En no pocas ocasiones, a los docentes se nos pide —con la solemnidad de quien convoca a una ceremonia de redención pedagógica— que redactemos propuestas de mejora para ese grupo de estudiantes que no alcanza los objetivos previstos. Y lo hacemos, claro. Qué remedio. Pero lo hacemos conscientes de que muchas veces el diagnóstico es tan claro como incómodo: falta trabajo y estudio en casa. No hay más. Lo evidencian las actividades realizadas en clase sin ayuda de la IA —lo contrario es un espejismo— y los exámenes lo confirman sin clemencia. Es el resultado inevitable cuando la IA se apaga y el alumno queda a solas frente al folio en blanco; no lo “hecho con ayuda de”, sino lo que se ha construido con el propio esfuerzo, sin algoritmos que soplen las respuestas ni atajos prestados.

Si al bajo rendimiento académico le sumamos el desfile de bostezos, la desgana persistente, los problemas de atención, lenguaje, impulsividad, memoria, agresividad y sueño, el profesorado se ve obligado a recurrir a su intuición para completar el diagnóstico. Pero esa intuición —nutrida por años de experiencia y lecturas— no tiene voz oficial en este proceso. Y, por tanto, calla lo que tal vez debería decir. Quizás, inspirado por La fábrica de cretinos digitales, de Michel Desmurget (cuya lectura no vendría mal a padres y profesores, o, en su defecto, la amplia reseña que enlazamos), el profesor de marras se atrevería a sugerir algo incómodo pero necesario: «Si su hijo o su hija suspende, pregúntese si usted, con su moderna laxitud y su miedo a contrariarlo, le está permitiendo arrebatar a la hegemonía de las pantallas unas horas del día y ponerlas al servicio del estudio. Anímele a reducir y transformar la influencia de las pantallas, aunque al principio oponga resistencia. Es probable que, cuando crezca y madure, le agradezca ese esfuerzo. Y procure también que su hijo o hija reserve un lugar en su vida para disfrutar de la fertilidad liberadora del estudio —o de conversar, debatir, dormir bien, hacer deporte, tocar un instrumento, dibujar, pintar, esculpir, bailar, cantar, asistir a clases de teatro… y, por supuesto, leer—, en lugar de rendirse a la esterilidad perniciosa de las pantallas».

Decíamos que el diagnóstico, a veces, se presenta incómodo. Y así es. Resulta sumamente espinoso tener que comunicar a las familias una obviedad que pocos desean oír: si la auténtica raíz del fracaso académico está en la falta de trabajo y estudio en casa, y en el abuso desmedido de las pantallas lúdicas, entonces ese fracaso no germina ya en el aula, ni en la metodología, ni en el libro de texto. Encuentra su verdadero caldo de cultivo en otro lugar. Se llama hogar. Es allí donde se forjan —o se deshacen— los hábitos de estudio. De ello se deduce que la implicación de las familias no es un añadido opcional, ni un factor secundario, sino un eje central del rendimiento escolar. Porque, en tanto que responsables del ámbito familiar, los padres inciden de forma directa en la conducta del estudiante cuando éste cruza la puerta de casa.

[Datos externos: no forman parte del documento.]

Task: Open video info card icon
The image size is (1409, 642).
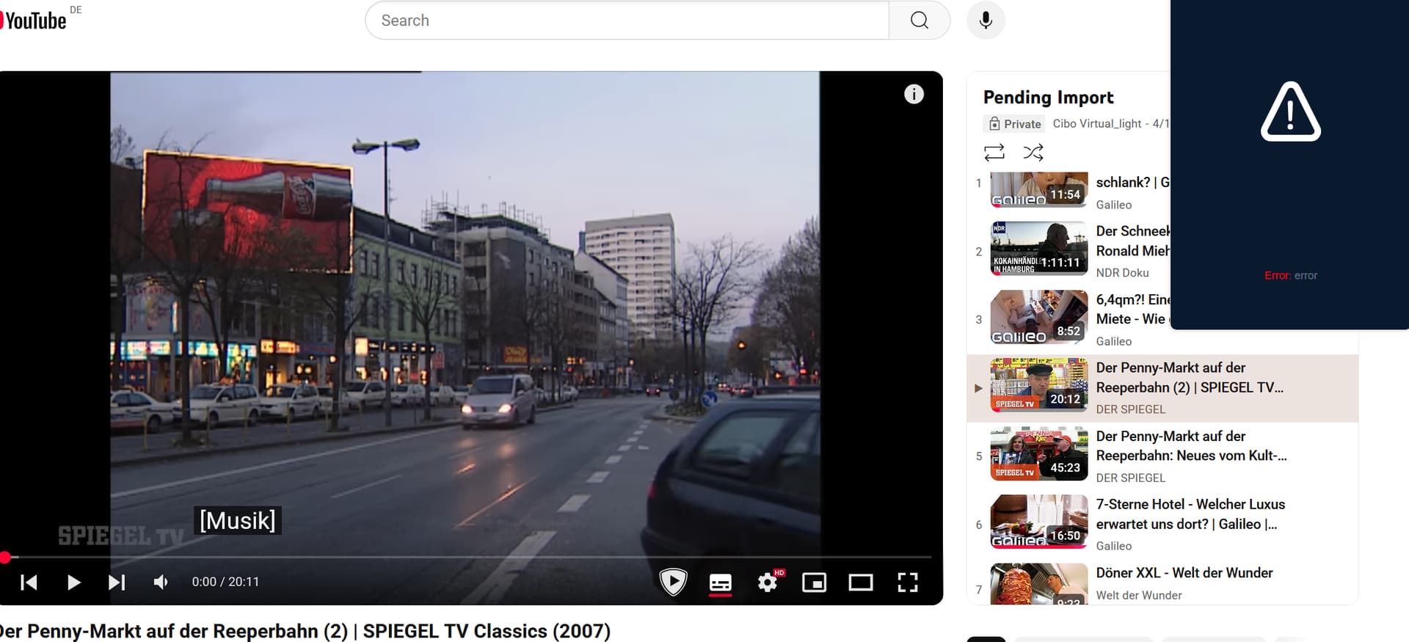Action: click(913, 94)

El caso es que la burocracia suele actuar como si asignara a los tutores legales el papel de ausentes o, peor aún, de meros espectadores. Como si la educación fuese un servicio externo del que solo se esperan resultados, pero jamás compromiso. Por lo que no se les convoca a la ceremonia de redención pedagógica. Y esta realidad incómoda se nos devuelve al profesorado como si fuera una patata caliente imposible de enfriar en el ámbito familiar.

Como no basta con señalar el problema con precisión y claridad quirúrgica —falta de trabajo y estudio en casa, y brutal abuso de pantallas lúdicas—; se nos exige, además, una pirueta analítica. En consecuencia, desde la inapelable preceptiva burocrática, se nos impone combinar una sutil, meticulosa e intensa observación, casi microscópica, del amplio abanico de factores que intervienen en el ecosistema educativo, con una reflexión rigurosa y desapasionada. Y todo ello para que, entre indicios, datos, señales, epifanías, logremos descubrir qué prácticas debemos modificar para que el alumno que no estudia… apruebe mágicamente.

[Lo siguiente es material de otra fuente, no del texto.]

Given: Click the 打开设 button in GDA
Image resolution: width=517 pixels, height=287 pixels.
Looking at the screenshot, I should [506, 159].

Así, la maquinaria burocrática nos empuja a cumplimentar informes que invocan una ilusión: que la causa del bajo rendimiento reside siempre en nuestras manos, en nuestras clases, en nuestras estrategias. Y aunque sepamos que no es así, que el quid de la cuestión se encuentra en otro lugar, nos vemos obligados a actuar como si lo ignoráramos. Es decir, a fingir.

Tras un ejercicio honesto de introspección docente, una vez descartadas las variables que dependen de nuestra práctica, solo queda mirar de frente el núcleo del problema: la falta de implicación. Comprenderla a fondo exigiría investigaciones serias, análisis delicados y exhaustivos de las circunstancias familiares, psicológicas, culturales y emocionales que envuelven a cada estudiante. Una tarea titánica, desproporcionada respecto a nuestro tiempo, nuestros recursos… y nuestras atribuciones.

Descartada esta vía por razones tan evidentes como insalvables —falta de tiempo, de formación, de medios e incluso de autorización—, solo nos queda el terreno incierto de la meditación especulativa. Y desde esa llanura del pensamiento, iluminada por años de experiencia, lecturas lúcidas y conversaciones al borde del aula, surge una verdad tan sencilla como impopular: los estudiantes que no aprueban, no lo hacen porque no trabajan lo suficiente, no estudian con constancia ni se implican con la materia.

No hay alquimia pedagógica que supla la voluntad, ni fórmula mágica capaz de sustituir al esfuerzo. Y entonces, en medio de esta conclusión que resuena como un dictamen oracular, emerge la única pregunta que de verdad importa, la que podría abrir puertas donde ahora solo vemos muros: ¿Por qué no trabajan, no se implican en la materia y no estudian lo necesario? Esta es la pregunta que debemos atrevernos a formular con valentía, sin rodeos ni eufemismos. Porque mientras no la respondamos con hondura, estaremos condenados a redactar una y otra vez propuestas de mejora… que no mejoran nada.